Boltzmann Machines

Here we present a tiny restricted Boltzmann Machine that runs in the browser.

↓ Slide 2 / 9

Boltzmann Machines are one of the earliest generative AI models, introduced in the 1980s.

Boltzmann Machines are used for unsupervised learning, which means they can learn from data without being told what to look for.

They can be used for generating new data that is similar to the data they were trained on, also known as generative AI.

↓ Slide 3 / 9

Boltzmann Machine

A Boltzmann Machine is a type of neural network that tries to learn patterns by mimicking how energy works in physics.

Each neuron can be on or off, the machine is made up of many of these neurons connected to each other.

Some neurons are visible (we can see them and even set their state), and some are hidden (we can't see them).

The connections between neurons are called weights, and they can be positive or negative.

Hover over the neurons to highlight their connections.

↓ Slide 4 / 9

General Boltzmann Machine

Hover over the neurons to highlight their connections.

A General Boltzmann Machine has connections between all neurons. This makes it powerful, but its training involves calculating an $O(2^n)$ term.

Restricted Boltzmann Machine

A Restricted Boltzmann Machine is a special case where the visible and hidden neurons are not connected within the same layer. This makes it faster to train and understand.

↓ Slide 5 / 9

A Boltzmann Machine is an energy based model.

The energy of a configuration of the visible and hidden units is defined as:

E(v,h) = -\sum_{i=1}^{m} \sum_{j=1}^{n} w_{ij} v_i h_j - \sum_{i=1}^{m} b_i v_i - \sum_{j=1}^{n} c_j h_j

where $v$ is the visible layer, $h$ is the hidden layer, $w$ is the weight matrix, and $b$ and $c$ are the biases for the visible and hidden layers, respectively.

The visualisation on the right randomises the weights, biases and activation values of a Boltzmann machine and calculates its energy.

Network Energy: NaN

↓ Slide 6 / 9

Training and Generation

During training it is given examples (e.g., images, text) and the machine adjusts its weights to lower the energy of those samples.

It effectively learns $P(v)$ , the probability of visible units $v$ , which is proportional to $e^{-E(v)}$ .

After training, it can sample new data from the learned distribution using Gibbs sampling.

These samples are new, never-before-seen, but statistically similar to the training data.

Here is our training data.

We want the network to learn how to make similar samples to these.

↓ Slide 7 / 9

Lets simulate one step at a time

A Restricted Boltzmann Machine (RBM) is trained using a process called Contrastive Divergence.

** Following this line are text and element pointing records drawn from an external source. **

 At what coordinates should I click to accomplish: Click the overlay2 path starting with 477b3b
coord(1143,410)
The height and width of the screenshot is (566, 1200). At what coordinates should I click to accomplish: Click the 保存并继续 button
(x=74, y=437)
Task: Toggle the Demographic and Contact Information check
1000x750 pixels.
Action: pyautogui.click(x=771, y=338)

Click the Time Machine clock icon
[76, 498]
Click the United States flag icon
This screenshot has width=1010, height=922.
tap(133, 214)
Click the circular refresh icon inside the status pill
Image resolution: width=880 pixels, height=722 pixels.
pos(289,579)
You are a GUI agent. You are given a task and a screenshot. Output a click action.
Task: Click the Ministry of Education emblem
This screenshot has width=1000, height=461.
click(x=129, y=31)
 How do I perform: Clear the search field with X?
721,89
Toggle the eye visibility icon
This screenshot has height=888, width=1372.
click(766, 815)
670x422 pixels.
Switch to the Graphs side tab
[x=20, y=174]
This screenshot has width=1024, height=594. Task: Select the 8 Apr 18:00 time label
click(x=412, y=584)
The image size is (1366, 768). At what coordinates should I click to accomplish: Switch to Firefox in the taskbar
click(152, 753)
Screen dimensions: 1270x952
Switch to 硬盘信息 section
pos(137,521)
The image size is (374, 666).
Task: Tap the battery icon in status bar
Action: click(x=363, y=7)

The steps are as follows:

Step 1: Clamping visible units to data
Step 2: Sampling hidden units
Step 3: Sampling visible units
Step 4: Sampling hidden units
Step 5: Updating weights

A more formal description of the steps above are given in the Appendix.

Input Sample

↓ Slide 8 / 9

Simulator

Press the "Run Simulation" button to start training the RBM. If you let the simulation run for a while, you will see the weights of the RBM converge to a stable state. The energy loss will also decrease over time.

You can compare the input and output states of the RBM by pausing the simulation.

In the beginning, the input and output states will be dissimilar. As the simulation progresses, the input and output states will become more similar.

Iteration:

100000

Input Sample

Output

Reconstruction Accuracy

Energy

Weights

↓ Slide 9 / 9

Appendix: Contrastive Divergence

Starting with a Boltzmann machine as defined earlier, we want to derive the contrastive divergence algorithm for training. The goal is to adjust the weights of the network to minimize the energy of the training data.

We have:

A visible layer $v$ and a hidden layer $h$ .
A weight matrix $W$ that connects the visible and hidden layers.
A bias vector $b$ for the visible layer and a bias vector $c$ for the hidden layer.

Energy function in matrix form:

E(v,h) = -\sum_{i=1}^{m} \sum_{j=1}^{n} w_{ij} v_i h_j - \sum_{i=1}^{m} b_i v_i - \sum_{j=1}^{n} c_j h_j

Joint distribution:

P(v,h) = \frac{1}{Z} e^{-E(v,h)}

Where $Z$ is the partition function, which normalizes the distribution.

We train the RBM by maximizing the likelihood of the training data, i.e. maximizing $\text{log}(P(v))$ .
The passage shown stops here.